Ansonsten war ich besonders von meinem Balkon mit feinen Rattanmöbeln und Blick auf die Alpspitze sehr angetan. Auch das Frühstück war umfangreich (Rührei mit Speck) und lecker. Mit 69 Euro kein Schnapper, aber Garmisch an sich ist teuer.

Samstag früh war ich trotz der fast lächerlichen 700 Höhenmeter vom Vortag schon leicht muskulär vorbelastet. Aber das hielt mich nicht davon ab, meinem Ziel der Alpspitze auf die Pelle zu rücken.

Was die wenigsten machen, unten von der Talstation der Kreutzeckbahn loszulaufen, tat ich natürlich.

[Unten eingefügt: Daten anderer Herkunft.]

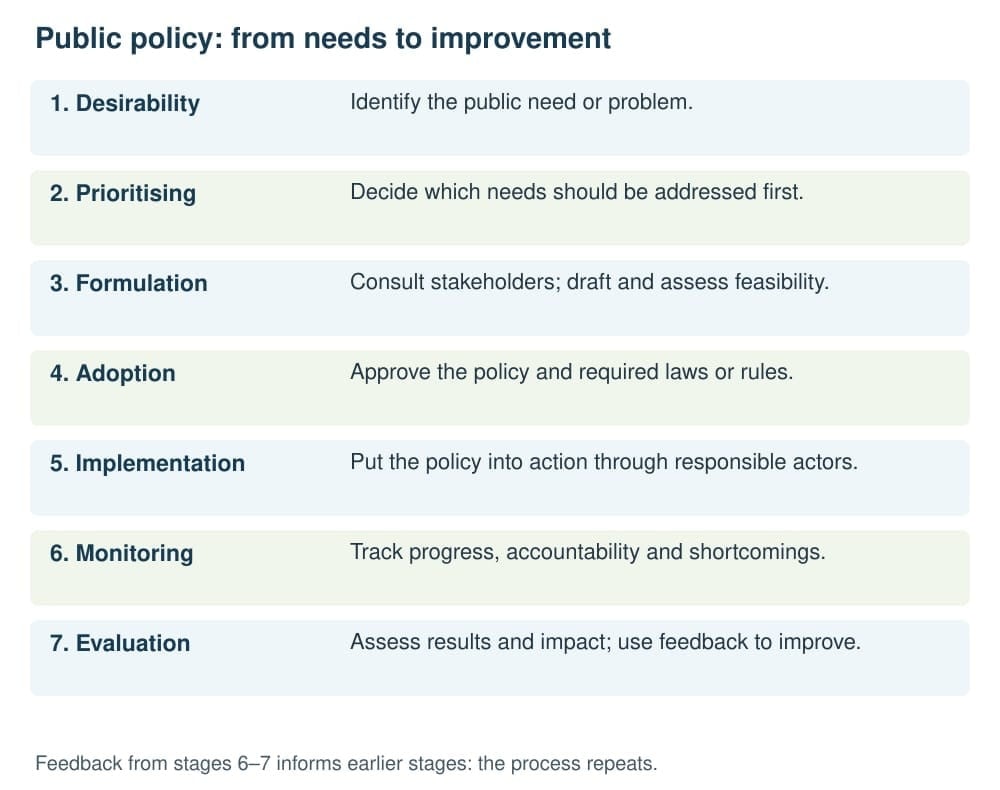Select the "6. Monitoring" stage label
This screenshot has width=1000, height=790.
(121, 553)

Es geht mal im Wald und mal in offenem Gelände, aber immer stramm aufwärts Richtung Kreuzeck. Nach 1.20 h hatte ich die ersten fast 900 Höhenmeter geschafft. Über die Hochalm führte mein Weg dann über die „Schöngänge“ und den Ostgrat hoch auf den Alpspitz Gipfel. Was mir meine Erinnerungen verschwiegen, mir kam der Klettersteig länger und auch etwas schwieriger vor als vor 13 Jahren. Jedenfalls kann ich mich nur wundern, wie ich eigentlich die Alpspitze als Ziel der 3333 bzw. 4×7 Touren auswählte, denn es gibt sicherlich einfacheres Gelände, zumal beim Abstieg. Was auch schneller gehbar ist.

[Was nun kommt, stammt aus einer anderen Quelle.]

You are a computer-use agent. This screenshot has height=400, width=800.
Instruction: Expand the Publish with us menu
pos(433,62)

Ich benötigte 3:20 h rauf (anno 4×7 3:30 h) und 3:15 h runter. Das ist insofern bemerkenswert, da ich runter kaum schneller war. Das ist der Tatsache geschuldet, dass es einfach bis hinunter nach dem Klettersteig immer ratsam ist nicht rumzustolpern und stets wachsam zu bleiben. Danach gönnte ich mir aufgrund der Hitze auf der Hochalm zwei Radler (je 3,80 Euro). Ich hätte mühelos auch noch mehr trinken können.

Eigentlich hätte ich unten an der Talstation angekommen sogar eine ganze Oasse leersaufen können, so durstig war ich. Es hatte knapp über 30 Grad und war den ganzen Tag sonnig.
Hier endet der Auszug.